## GIVEN REQUEST
Output the part of the Rockefeller passage below between "In 1859, however, it" and "first oil boom.", inclusive, copied word for word.

The young Rockefeller’s first business venture happened when he was just 12 years old. By raising turkeys for sale on his family’s farm, and by working a few odd jobs for neighbors, he had managed to save the then-significant sum of $50. He loaned it to a neighboring farmer for seven percent interest. Fascinated with this trick of seemingly making money from nothing, Rockefeller decided then and there that he would “let money be my servant and not make myself a slave to the money”.
In 1853, the family moved to Cleveland, Ohio, and, after attending college and learning bookkeeping, Rockefeller got a job with the Hewitt and Tuttle Company. He was soon placed in charge of the company’s shipping.
In 1859, just before his 20th birthday, Rockefeller formed a business partnership with a neighbor. The Clark and Rockefeller Company sold grain on commission. Within a few years, however, Rockefeller saw that the steamship transport that Cleveland was dependent upon would, very soon, give way to the new railroad networks, and that the local Ohio grain trade would collapse. He began looking for a new business which could take advantage of the growing railroad ties from Ohio to the East Coast. In 1863, the industry appeared that gave Rockefeller everything he was looking for; a small company called the Pennsylvania Rock Oil Company successfully drilled for oil in Titusville, Pennsylvania.
Before this time there was, of course, no electricity, and people used oil lamps to light their homes and businesses. Nearly all of this lamp oil came from whales, and the dangerous process to obtain and purify whale oil made it expensive.
In 1859, however, it was found that petroleum, a sticky black liquid that sometimes oozed to the surface, would, if distilled, produce a number of useful chemicals, among which was kerosene. Kerosene, it turned out, made an excellent lamp oil—it was easy to handle, it burned brightly and cleanly, and it was far cheaper than whale oil. Furthermore, the technology for obtaining petroleum oil was readily available; it could be extracted by the same drilling process that was already being used to obtain subterranean water or brine (which was evaporated into salt). After the first oil gusher in Titusville, drilling rigs appeared all over Pennsylvania, in the world’s first oil boom.

## DATA BLOCK
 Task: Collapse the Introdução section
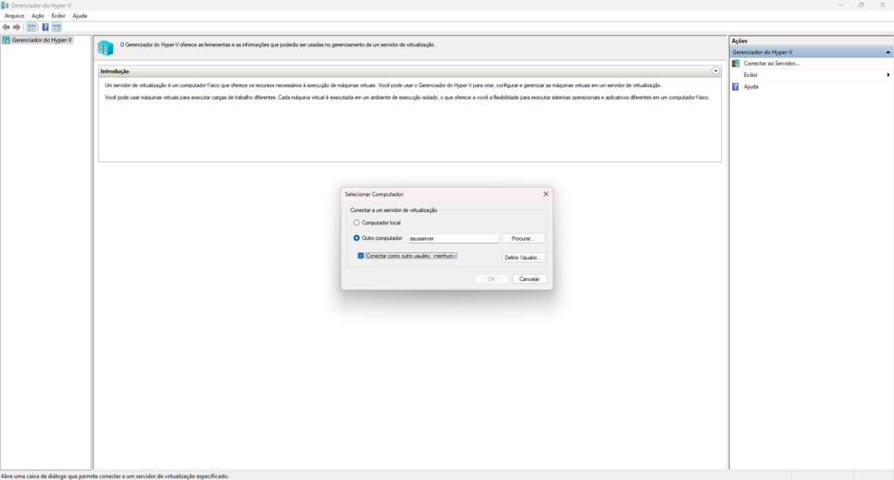[x=716, y=71]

## WRITTEN SOLUTION
In 1859, however, it was found that petroleum, a sticky black liquid that sometimes oozed to the surface, would, if distilled, produce a number of useful chemicals, among which was kerosene. Kerosene, it turned out, made an excellent lamp oil—it was easy to handle, it burned brightly and cleanly, and it was far cheaper than whale oil. Furthermore, the technology for obtaining petroleum oil was readily available; it could be extracted by the same drilling process that was already being used to obtain subterranean water or brine (which was evaporated into salt). After the first oil gusher in Titusville, drilling rigs appeared all over Pennsylvania, in the world’s first oil boom.